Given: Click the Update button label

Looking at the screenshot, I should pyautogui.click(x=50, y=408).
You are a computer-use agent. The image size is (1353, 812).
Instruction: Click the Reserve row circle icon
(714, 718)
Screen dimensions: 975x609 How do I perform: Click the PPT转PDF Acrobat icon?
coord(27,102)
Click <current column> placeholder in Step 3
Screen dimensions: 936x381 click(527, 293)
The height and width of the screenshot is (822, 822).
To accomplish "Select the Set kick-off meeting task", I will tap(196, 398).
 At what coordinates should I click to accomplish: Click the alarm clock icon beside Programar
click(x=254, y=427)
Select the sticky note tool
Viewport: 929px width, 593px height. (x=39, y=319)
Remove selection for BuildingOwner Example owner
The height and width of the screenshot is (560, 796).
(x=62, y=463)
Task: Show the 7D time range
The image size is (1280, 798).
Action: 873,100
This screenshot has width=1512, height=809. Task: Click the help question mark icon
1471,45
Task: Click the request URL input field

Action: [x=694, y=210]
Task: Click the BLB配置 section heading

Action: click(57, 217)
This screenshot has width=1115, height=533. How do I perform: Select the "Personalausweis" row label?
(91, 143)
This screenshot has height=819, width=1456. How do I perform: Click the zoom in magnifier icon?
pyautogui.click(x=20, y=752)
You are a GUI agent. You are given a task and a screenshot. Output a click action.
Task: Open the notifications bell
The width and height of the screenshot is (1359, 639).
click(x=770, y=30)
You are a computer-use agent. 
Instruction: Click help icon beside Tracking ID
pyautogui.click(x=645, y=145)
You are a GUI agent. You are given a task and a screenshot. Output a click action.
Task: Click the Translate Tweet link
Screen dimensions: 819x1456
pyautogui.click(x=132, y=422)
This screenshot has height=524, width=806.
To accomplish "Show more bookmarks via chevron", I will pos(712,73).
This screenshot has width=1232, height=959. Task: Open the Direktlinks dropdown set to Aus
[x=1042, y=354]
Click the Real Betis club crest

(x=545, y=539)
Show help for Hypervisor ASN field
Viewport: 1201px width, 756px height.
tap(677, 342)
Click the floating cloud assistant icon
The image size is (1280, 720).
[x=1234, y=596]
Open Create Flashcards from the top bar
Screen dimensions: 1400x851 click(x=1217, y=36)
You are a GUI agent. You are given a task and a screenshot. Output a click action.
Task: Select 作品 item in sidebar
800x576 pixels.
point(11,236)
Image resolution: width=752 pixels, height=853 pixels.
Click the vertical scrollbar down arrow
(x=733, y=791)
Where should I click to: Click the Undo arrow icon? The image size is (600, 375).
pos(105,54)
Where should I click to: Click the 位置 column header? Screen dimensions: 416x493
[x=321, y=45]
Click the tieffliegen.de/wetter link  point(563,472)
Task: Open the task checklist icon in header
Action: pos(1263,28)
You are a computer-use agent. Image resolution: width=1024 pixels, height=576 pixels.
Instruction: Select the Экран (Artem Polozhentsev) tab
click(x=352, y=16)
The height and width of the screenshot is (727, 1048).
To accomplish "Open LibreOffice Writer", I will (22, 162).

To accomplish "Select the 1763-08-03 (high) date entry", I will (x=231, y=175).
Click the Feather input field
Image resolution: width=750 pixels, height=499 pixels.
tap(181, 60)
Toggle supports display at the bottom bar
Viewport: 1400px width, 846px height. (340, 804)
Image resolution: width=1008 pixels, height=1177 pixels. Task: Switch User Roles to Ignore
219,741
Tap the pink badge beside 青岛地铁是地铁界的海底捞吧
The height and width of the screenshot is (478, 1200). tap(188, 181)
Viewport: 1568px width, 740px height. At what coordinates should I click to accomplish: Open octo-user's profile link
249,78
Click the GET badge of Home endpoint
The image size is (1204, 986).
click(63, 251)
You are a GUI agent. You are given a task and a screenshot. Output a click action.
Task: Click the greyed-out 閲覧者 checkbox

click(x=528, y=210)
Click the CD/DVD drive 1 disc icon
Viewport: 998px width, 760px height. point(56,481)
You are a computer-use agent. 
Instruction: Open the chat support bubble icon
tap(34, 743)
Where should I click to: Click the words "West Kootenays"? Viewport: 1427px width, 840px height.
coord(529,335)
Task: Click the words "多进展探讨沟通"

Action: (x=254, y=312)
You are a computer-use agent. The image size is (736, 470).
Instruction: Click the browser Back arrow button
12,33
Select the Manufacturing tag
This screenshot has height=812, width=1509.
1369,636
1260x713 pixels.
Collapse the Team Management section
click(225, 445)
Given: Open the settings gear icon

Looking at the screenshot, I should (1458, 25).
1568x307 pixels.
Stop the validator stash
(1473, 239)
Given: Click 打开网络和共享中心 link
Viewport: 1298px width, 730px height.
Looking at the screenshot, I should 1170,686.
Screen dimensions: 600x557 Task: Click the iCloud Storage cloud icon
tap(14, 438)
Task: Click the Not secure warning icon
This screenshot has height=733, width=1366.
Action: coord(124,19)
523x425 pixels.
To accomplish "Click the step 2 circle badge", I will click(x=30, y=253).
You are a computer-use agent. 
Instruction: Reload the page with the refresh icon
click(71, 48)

· · ·

* _Requirements_: Convert the items into a two-column CSV with the headers instruction and action, starting at the line that contains "Task: Click the BLB配置 section heading" and ending after the line that contains "pyautogui.click(x=132, y=422)". Give one row per item, and put each value in a single quoted field with any line breaks replaced by spaces.

* _Solution_:
instruction,action
"Task: Click the BLB配置 section heading","Action: click(57, 217)"
"This screenshot has width=1115, height=533. How do I perform: Select the ""Personalausweis"" row label?","(91, 143)"
"This screenshot has height=819, width=1456. How do I perform: Click the zoom in magnifier icon?","pyautogui.click(x=20, y=752)"
"You are a GUI agent. You are given a task and a screenshot. Output a click action. Task: Open the notifications bell The width and height of the screenshot is (1359, 639).","click(x=770, y=30)"
"You are a computer-use agent. Instruction: Click help icon beside Tracking ID","pyautogui.click(x=645, y=145)"
"You are a GUI agent. You are given a task and a screenshot. Output a click action. Task: Click the Translate Tweet link Screen dimensions: 819x1456","pyautogui.click(x=132, y=422)"